[[ STUDY MATERIAL open ]]

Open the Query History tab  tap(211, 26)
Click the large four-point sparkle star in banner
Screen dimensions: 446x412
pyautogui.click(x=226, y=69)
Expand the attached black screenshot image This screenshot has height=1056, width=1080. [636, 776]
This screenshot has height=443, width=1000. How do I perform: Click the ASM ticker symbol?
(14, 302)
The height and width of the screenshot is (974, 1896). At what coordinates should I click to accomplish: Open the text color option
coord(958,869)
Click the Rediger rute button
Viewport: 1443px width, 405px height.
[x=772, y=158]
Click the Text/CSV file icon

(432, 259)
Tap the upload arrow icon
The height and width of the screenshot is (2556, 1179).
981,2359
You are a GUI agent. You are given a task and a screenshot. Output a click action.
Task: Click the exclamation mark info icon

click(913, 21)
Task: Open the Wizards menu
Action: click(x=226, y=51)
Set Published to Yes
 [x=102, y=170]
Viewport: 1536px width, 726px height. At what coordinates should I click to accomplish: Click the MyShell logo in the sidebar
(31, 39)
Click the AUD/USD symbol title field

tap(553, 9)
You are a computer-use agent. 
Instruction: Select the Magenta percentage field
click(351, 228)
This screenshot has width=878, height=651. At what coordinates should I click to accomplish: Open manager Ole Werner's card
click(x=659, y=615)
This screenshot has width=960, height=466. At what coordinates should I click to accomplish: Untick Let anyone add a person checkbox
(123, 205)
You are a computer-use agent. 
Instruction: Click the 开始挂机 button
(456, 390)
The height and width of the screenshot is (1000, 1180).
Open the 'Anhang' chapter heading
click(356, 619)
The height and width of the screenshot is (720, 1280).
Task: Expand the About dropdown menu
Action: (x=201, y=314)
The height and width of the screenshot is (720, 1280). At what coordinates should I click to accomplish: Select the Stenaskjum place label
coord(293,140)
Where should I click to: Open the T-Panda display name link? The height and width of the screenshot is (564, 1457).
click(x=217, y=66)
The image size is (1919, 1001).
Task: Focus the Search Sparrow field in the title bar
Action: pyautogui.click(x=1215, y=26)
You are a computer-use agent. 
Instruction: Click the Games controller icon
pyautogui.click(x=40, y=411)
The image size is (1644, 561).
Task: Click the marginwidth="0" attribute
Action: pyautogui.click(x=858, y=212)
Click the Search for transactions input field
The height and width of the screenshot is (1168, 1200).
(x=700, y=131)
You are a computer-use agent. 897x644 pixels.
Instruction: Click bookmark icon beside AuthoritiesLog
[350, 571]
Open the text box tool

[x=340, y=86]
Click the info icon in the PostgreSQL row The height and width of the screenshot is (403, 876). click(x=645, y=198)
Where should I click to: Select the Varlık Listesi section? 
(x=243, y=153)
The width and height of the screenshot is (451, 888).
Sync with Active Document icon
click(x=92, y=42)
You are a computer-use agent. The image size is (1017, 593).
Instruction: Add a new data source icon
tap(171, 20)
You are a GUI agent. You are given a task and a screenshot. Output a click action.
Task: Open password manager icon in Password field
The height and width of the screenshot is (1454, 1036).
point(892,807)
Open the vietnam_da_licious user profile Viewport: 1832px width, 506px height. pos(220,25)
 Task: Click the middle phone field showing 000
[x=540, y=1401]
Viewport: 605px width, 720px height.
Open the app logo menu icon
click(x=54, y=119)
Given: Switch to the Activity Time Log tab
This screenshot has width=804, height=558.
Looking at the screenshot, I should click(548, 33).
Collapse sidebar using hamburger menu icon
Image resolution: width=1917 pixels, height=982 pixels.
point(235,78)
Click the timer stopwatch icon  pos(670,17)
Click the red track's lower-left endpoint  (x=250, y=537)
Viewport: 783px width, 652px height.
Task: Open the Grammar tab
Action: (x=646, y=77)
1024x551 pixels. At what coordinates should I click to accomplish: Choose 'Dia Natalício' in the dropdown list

[[ STUDY MATERIAL closed ]]

[EXERCISE OBJECTIVE]: Nothing but the lines from the one containing "Task: Open password" through the end of the entries belongs in the answer; repeat them exactly.

[RESPONSE TO THIS TASK]:
Task: Open password manager icon in Password field
The height and width of the screenshot is (1454, 1036).
point(892,807)
Open the vietnam_da_licious user profile Viewport: 1832px width, 506px height. pos(220,25)
 Task: Click the middle phone field showing 000
[x=540, y=1401]
Viewport: 605px width, 720px height.
Open the app logo menu icon
click(x=54, y=119)
Given: Switch to the Activity Time Log tab
This screenshot has width=804, height=558.
Looking at the screenshot, I should click(548, 33).
Collapse sidebar using hamburger menu icon
Image resolution: width=1917 pixels, height=982 pixels.
point(235,78)
Click the timer stopwatch icon  pos(670,17)
Click the red track's lower-left endpoint  (x=250, y=537)
Viewport: 783px width, 652px height.
Task: Open the Grammar tab
Action: (x=646, y=77)
1024x551 pixels. At what coordinates should I click to accomplish: Choose 'Dia Natalício' in the dropdown list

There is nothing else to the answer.